Written instruction ▸
Change "Toggle" to "Switch" in the entries from the line containing "Click the Verified" through the end of the entries, both included, and give those lines again with nothing else altered.

- - -

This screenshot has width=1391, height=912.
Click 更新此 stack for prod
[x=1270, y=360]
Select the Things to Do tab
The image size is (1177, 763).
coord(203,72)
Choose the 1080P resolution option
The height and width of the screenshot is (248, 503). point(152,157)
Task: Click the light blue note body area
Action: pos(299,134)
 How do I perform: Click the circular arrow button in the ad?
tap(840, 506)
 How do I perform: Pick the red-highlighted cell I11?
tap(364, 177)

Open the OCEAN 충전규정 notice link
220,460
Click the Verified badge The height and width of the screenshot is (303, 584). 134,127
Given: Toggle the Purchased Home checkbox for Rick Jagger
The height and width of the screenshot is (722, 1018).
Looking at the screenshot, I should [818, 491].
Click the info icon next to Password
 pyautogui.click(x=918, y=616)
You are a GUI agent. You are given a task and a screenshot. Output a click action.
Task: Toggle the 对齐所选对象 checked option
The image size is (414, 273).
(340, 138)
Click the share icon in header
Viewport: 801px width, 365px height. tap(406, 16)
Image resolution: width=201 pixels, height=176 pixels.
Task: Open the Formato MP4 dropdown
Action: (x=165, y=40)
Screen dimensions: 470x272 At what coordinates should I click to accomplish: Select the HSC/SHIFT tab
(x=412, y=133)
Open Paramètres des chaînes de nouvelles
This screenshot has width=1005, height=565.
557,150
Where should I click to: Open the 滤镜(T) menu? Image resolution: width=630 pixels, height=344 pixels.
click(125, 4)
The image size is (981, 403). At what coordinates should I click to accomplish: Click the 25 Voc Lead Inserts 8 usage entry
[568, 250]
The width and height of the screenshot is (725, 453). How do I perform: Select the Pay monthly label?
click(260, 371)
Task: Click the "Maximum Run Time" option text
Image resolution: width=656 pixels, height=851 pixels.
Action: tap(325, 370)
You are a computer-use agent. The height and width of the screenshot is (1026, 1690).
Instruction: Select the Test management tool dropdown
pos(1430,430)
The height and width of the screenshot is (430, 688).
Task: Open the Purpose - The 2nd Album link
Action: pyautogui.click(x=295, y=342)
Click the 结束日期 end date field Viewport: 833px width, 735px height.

- - -

Reply ▸
Click the Verified badge The height and width of the screenshot is (303, 584). 134,127
Given: Switch the Purchased Home checkbox for Rick Jagger
The height and width of the screenshot is (722, 1018).
Looking at the screenshot, I should [818, 491].
Click the info icon next to Password
 pyautogui.click(x=918, y=616)
You are a GUI agent. You are given a task and a screenshot. Output a click action.
Task: Switch the 对齐所选对象 checked option
The image size is (414, 273).
(340, 138)
Click the share icon in header
Viewport: 801px width, 365px height. tap(406, 16)
Image resolution: width=201 pixels, height=176 pixels.
Task: Open the Formato MP4 dropdown
Action: (x=165, y=40)
Screen dimensions: 470x272 At what coordinates should I click to accomplish: Select the HSC/SHIFT tab
(x=412, y=133)
Open Paramètres des chaînes de nouvelles
This screenshot has width=1005, height=565.
557,150
Where should I click to: Open the 滤镜(T) menu? Image resolution: width=630 pixels, height=344 pixels.
click(125, 4)
The image size is (981, 403). At what coordinates should I click to accomplish: Click the 25 Voc Lead Inserts 8 usage entry
[568, 250]
The width and height of the screenshot is (725, 453). How do I perform: Select the Pay monthly label?
click(260, 371)
Task: Click the "Maximum Run Time" option text
Image resolution: width=656 pixels, height=851 pixels.
Action: tap(325, 370)
You are a computer-use agent. The height and width of the screenshot is (1026, 1690).
Instruction: Select the Test management tool dropdown
pos(1430,430)
The height and width of the screenshot is (430, 688).
Task: Open the Purpose - The 2nd Album link
Action: pyautogui.click(x=295, y=342)
Click the 结束日期 end date field Viewport: 833px width, 735px height.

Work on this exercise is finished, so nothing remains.